Hoje em dia mais de metade da população mundial vive em cidades e praticamente todos os países do mundo têm suas metrópoles que concentram uma quantidade cada vez maior de pessoas, empregos e meios de produção. Como chegamos aqui é uma história muito maior que qualquer artigo poderia englobar, e por isso recomendo que vocês ouçam o SciCast 301 de Histórias da Cidades  para saber em detalhes como a humanidade chegou aqui.

Para quem não ouviu ou para quem precisa de um refresco de memória, ofereço um resumo: o excesso de produção alimentícia levou a uma variedade e especialização cada vez maior do trabalho, estimulando o comércio e os hubs de escambo, que foram se desenvolvendo cada vez mais. A Revolução Industrial elevou o nível da urbanização ao atrair milhares de trabalhadores para as fábricas e criou a primeira megalópole: Londres.
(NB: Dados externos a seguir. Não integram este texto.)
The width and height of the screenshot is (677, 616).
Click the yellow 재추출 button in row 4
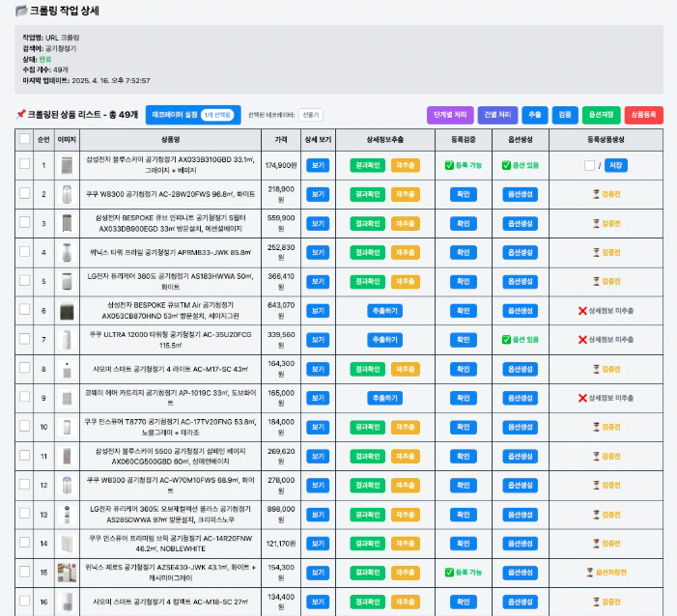(405, 253)
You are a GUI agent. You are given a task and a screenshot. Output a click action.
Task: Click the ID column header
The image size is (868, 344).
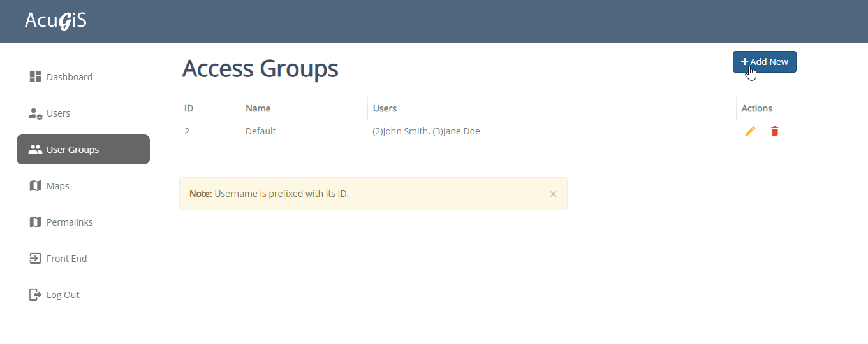click(189, 108)
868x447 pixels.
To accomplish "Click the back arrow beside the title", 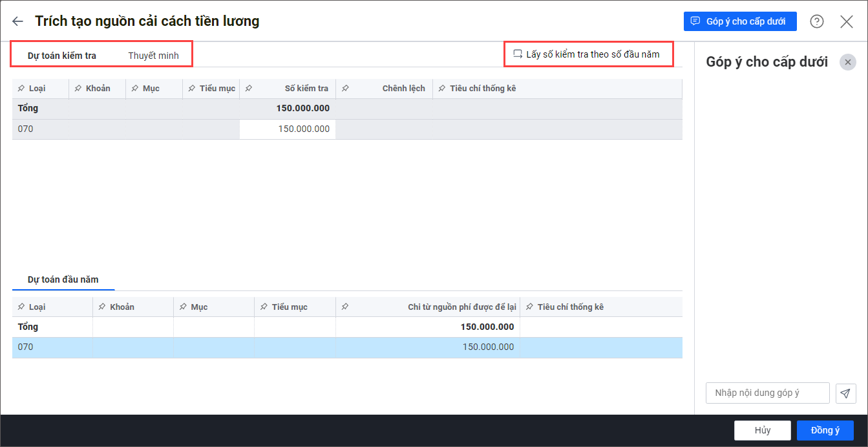I will (x=17, y=21).
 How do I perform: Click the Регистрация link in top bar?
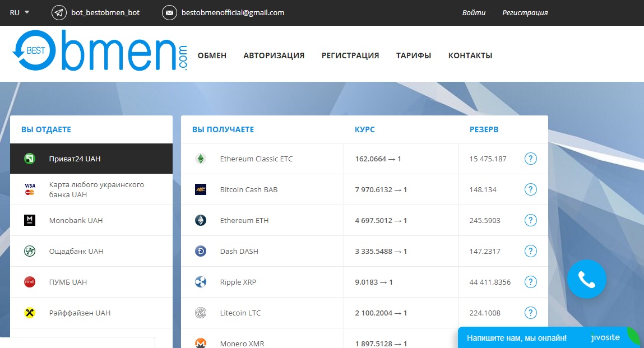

Com isso surgiram questões de infraestrutura, modelos de desenvolvimento e o reforço do papel das cidades: agregar pessoas com habilidades diferentes em um espaço reduzido e estruturado para que elas pudessem trocar seus bens e serviços mais facilmente.

A realidade é que conforme o tempo foi passando, as cidades se desenvolveram mais ou menos em torno de oportunidades, especialmente as de emprego, e congregaram cada vez mais pessoas de diversos níveis educacionais em espaços menores e cada vez mais caros. O que dizer de cidades como Nova York ou São Francisco que tem custos de vida mais altos que países inteiros? Ao longo dos anos, essas são apenas duas cidades como tantas ao redor do mundo que congregam trabalhadores especializados, o que por sua vez desenvolveu o comércio de bens e serviços nessas regiões.
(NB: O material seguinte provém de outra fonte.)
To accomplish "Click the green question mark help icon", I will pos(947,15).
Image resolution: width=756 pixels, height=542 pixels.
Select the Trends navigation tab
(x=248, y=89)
Mas a Covid-19 colocou várias dessas cidades em cheque: Nova York foi o epicentro da pandemia nos EUA, fazendo com que muitos nova iorquinos fugissem da selva de prédios. São Francisco viu uma enorme pressão imobiliária que elevava o preço de pequenos apartamentos desaparecer conforme os trabalhadores de tecnologia confinados em casa percebiam que poderiam trabalhar remotamente de imóveis mais amplos e agradáveis – fora da cidade.

Diversas das maiores empresas do mundo já indicaram que manterão uma parcela de seus funcionários trabalhando remotamente indefinidamente ou pelo menos farão rodízio de mesas, naquele estilo em que nem todos trabalham do escritório todos os dias. E a pergunta que não quer calar é: o que será das cidades agora?
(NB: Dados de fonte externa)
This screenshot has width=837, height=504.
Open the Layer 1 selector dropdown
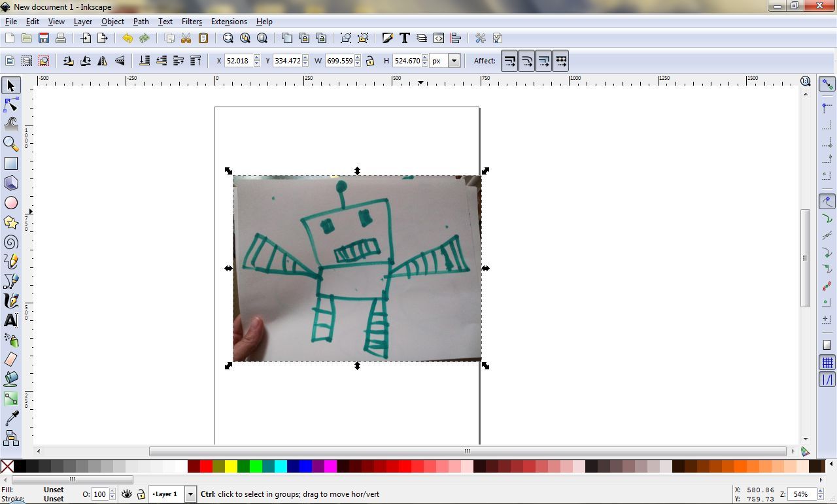(190, 494)
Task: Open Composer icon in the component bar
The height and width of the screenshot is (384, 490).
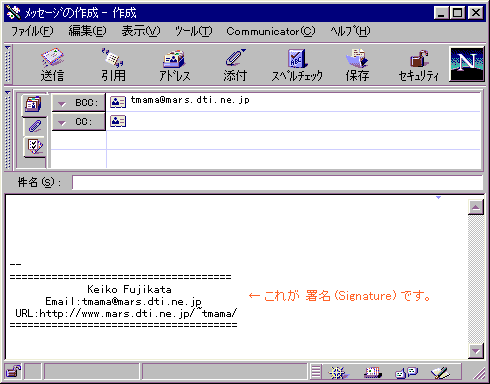Action: point(440,372)
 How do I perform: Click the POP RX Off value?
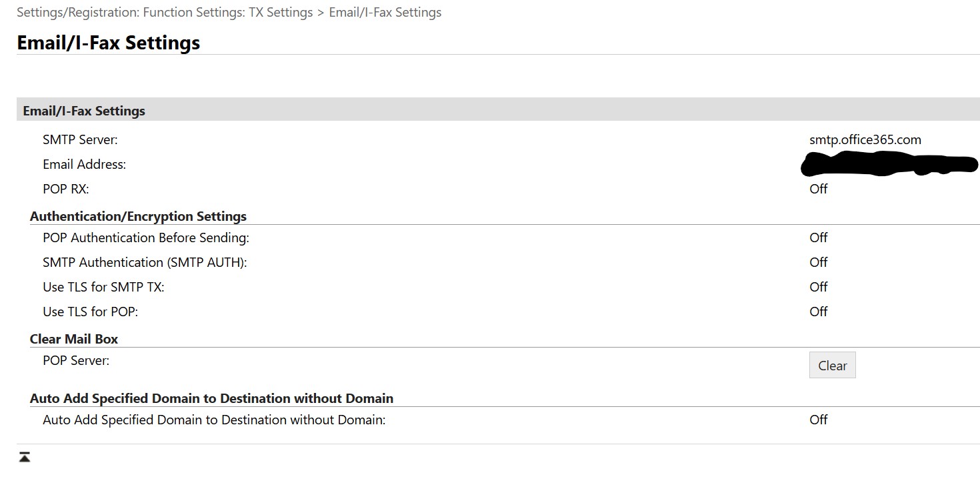818,189
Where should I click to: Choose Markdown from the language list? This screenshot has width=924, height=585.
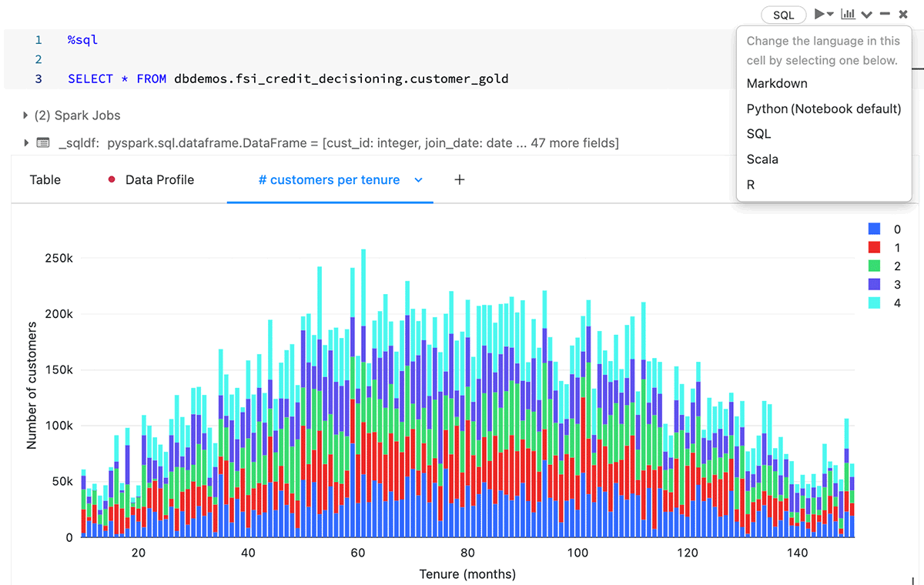777,83
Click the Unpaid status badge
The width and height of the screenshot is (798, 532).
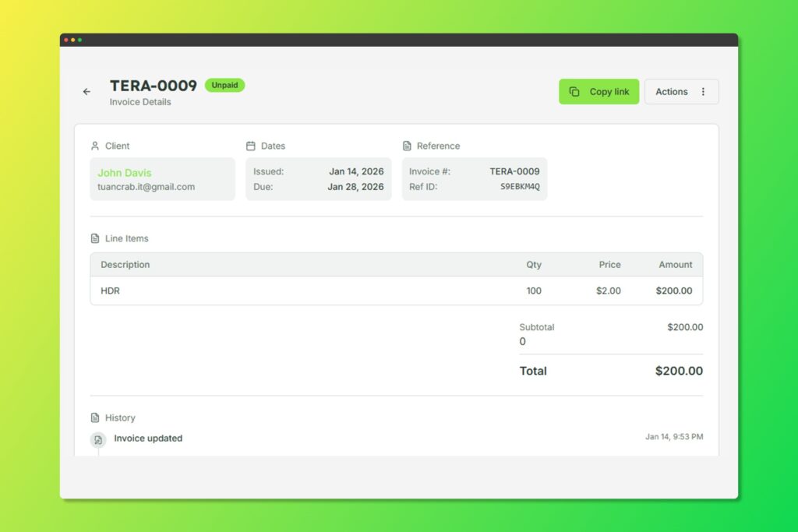(224, 86)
A fuga de trabalhadores dos grandes centros urbanos está tendo impactos mais rápidos do que o esperado: os números indicam que Nova York, São Francisco e Seattle estão tendo dificuldade de se recuperarem da crise – muito na contramão da lógica de que essas seriam as primeiras cidades e retomar suas economias pujantes. Os principais termômetros dessa nossa realidade é ausência de reação dos mercados imobiliário e de trabalho – duas áreas cruciais da vida urbana.

Conforme os trabalhadores intelectuais, os mesmos que estão passando todo o período de isolamento social trabalhando remotamente percebem que o custo-benefício das cidades não é mais tão atraente uma pergunta se torna cada vez mais relevante: Será o fim das cidades como as conhecemos?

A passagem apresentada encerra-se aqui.